Affordances for (inter)action provided by technology are today abundant and rhizomatic, providing a multilingual “habitat” for people from an early age. (e.g., Pachler, Cook & Bachmair, 2010). Pedagogic practices need to change and teacher education needs to support language students in entering the transforming field with new kinds of professional expertise. Change seems difficult, however, and there are still great differences between schools as for CALL resources available and pedagogic practices (Häkkinen & Hämäläinen, 2012). This paper discusses efforts in facilitating pre-service teachers’ sense-making in relation to the CALL of the future, and includes the perspectives of teachers in the field, using nexus analysis (Scollon & Scollon 2004) and multiple types of data from university courses for language students and teachers with their pupils.

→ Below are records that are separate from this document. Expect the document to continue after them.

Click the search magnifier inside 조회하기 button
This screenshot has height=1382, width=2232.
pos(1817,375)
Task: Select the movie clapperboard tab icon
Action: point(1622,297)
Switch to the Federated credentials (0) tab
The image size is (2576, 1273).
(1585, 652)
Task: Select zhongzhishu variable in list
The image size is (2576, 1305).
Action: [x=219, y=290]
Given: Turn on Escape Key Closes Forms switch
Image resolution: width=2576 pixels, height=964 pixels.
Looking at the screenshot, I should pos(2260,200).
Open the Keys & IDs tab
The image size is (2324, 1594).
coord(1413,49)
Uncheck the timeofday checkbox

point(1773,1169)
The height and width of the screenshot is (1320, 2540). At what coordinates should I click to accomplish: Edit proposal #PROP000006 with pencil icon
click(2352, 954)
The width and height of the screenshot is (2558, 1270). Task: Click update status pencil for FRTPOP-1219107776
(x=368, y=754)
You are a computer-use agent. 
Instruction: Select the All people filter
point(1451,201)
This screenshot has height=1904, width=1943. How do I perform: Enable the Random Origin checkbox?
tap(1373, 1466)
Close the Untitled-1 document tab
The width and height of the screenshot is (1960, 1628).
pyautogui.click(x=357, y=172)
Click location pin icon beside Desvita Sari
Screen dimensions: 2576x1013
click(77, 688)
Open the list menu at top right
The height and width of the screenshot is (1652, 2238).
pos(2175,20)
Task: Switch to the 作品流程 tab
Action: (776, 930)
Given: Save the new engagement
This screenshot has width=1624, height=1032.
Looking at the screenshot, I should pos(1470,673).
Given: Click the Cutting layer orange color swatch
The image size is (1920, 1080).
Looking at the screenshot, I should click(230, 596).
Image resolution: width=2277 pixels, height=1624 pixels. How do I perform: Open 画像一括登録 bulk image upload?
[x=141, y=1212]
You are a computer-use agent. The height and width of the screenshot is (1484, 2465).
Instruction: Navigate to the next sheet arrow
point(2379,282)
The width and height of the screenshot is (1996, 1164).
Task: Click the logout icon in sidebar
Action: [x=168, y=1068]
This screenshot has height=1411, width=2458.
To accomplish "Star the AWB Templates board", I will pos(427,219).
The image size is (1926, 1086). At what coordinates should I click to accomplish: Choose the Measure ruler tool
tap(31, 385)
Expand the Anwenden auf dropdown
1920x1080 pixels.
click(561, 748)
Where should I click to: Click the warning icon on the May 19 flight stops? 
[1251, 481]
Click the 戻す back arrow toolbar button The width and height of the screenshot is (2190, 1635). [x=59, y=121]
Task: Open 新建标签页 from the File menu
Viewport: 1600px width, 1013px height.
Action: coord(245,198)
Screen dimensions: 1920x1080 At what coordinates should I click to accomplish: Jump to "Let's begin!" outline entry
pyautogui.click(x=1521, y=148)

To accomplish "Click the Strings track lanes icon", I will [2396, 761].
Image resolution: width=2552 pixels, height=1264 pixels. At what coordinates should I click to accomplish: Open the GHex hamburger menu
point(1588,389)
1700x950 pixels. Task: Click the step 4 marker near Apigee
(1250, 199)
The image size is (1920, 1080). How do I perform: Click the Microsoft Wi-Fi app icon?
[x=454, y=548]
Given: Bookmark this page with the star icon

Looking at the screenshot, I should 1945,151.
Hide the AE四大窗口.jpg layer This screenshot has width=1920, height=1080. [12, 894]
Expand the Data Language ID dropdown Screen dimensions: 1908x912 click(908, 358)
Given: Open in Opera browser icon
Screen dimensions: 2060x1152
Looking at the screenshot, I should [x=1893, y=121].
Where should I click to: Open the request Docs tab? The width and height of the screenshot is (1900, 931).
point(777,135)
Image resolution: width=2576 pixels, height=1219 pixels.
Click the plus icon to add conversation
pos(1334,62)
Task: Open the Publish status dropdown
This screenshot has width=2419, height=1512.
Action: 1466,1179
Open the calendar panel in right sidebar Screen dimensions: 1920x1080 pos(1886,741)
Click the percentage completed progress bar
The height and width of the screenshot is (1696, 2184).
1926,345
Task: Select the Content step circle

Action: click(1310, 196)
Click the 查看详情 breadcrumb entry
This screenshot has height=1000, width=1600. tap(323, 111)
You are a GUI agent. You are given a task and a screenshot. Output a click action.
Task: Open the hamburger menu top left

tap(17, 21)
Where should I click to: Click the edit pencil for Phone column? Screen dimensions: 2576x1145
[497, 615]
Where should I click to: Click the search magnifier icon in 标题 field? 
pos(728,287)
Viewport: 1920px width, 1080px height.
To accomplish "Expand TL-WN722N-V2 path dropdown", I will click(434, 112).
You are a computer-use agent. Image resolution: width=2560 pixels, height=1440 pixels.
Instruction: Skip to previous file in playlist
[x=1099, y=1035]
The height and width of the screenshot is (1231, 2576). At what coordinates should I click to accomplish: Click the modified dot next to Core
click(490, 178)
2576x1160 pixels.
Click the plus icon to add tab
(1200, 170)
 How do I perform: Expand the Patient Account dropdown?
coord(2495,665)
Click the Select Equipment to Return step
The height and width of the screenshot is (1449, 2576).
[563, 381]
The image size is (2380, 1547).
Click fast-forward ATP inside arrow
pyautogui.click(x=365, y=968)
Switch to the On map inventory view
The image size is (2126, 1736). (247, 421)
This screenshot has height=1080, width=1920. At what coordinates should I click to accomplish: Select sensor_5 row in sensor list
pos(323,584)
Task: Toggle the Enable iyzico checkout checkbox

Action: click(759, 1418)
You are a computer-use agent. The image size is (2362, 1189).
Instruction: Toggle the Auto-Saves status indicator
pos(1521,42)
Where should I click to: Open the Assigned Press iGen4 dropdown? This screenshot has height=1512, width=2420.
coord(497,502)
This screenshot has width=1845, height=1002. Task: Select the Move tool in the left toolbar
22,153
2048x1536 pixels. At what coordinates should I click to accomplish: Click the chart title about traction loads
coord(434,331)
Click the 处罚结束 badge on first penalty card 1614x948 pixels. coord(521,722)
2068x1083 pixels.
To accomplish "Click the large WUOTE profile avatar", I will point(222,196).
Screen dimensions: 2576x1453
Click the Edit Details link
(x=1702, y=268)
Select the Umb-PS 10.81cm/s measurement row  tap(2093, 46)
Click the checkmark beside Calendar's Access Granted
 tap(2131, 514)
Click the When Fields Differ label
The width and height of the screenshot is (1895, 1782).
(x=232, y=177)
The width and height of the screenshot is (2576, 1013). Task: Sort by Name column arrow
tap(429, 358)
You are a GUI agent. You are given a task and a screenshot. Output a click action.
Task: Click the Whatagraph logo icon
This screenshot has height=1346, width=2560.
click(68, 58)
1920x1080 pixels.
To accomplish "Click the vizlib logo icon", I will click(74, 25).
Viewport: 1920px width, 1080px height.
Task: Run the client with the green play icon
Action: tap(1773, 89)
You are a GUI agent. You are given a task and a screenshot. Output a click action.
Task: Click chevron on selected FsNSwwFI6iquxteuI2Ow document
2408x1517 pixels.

Page 6: Teacher Education SIG symposium

Learning to teach for the future: a careful blend of action and reflection

Muriel Grosbois & Cédric SarréESPE Paris, France

To integrate ever-evolving technologies to foster L2 development, pre-service teachers need to reflect upon CALL's added value while designing and implementing pedagogically relevant activities (Bertin & Narcy-Combes, 2007). Often both "digital immigrants" and novices in pedagogy, unable even to draw on personal language learning experience with technologies, they do learn early in their careers that digital practice is not a mere add-on to pedagogical practice. In this study pre-service EFL teachers participate in action and reflection-based ICT projects - computer supported collaborative writing, and online tutoring - to develop competences likely to be beneficial for their students and themselves. Since no "recipe" can possibly be applied, combining action and reflection may help pre-service teachers be creative, flexible, and open-minded: agents of change for tomorrow’s world.

Page 7: Teacher Education SIG symposium

Continuous Professional Development through Reflective Practice for Experienced TESOL Professionals: the place of off and on-line activities

Fiona Farr & Elaine RiordanUniversity of Limerick, Eire

This paper explores the impact of Reflective Practice (RP) with a group of experienced ELT professionals from a range of international contexts following a structured PhD programme in TESOL. In an RP module teachers revisit their professional reflective practices in a semi-structured learning environment (cf Zwozdiak-Myers, 2012). A corpus of group discussions, reflective blogs and e-portfolios is investigated quantitatively and qualitatively using corpus analysis software and discourse analysis frameworks, providing evidence from experienced teachers on reflective beliefs and practices.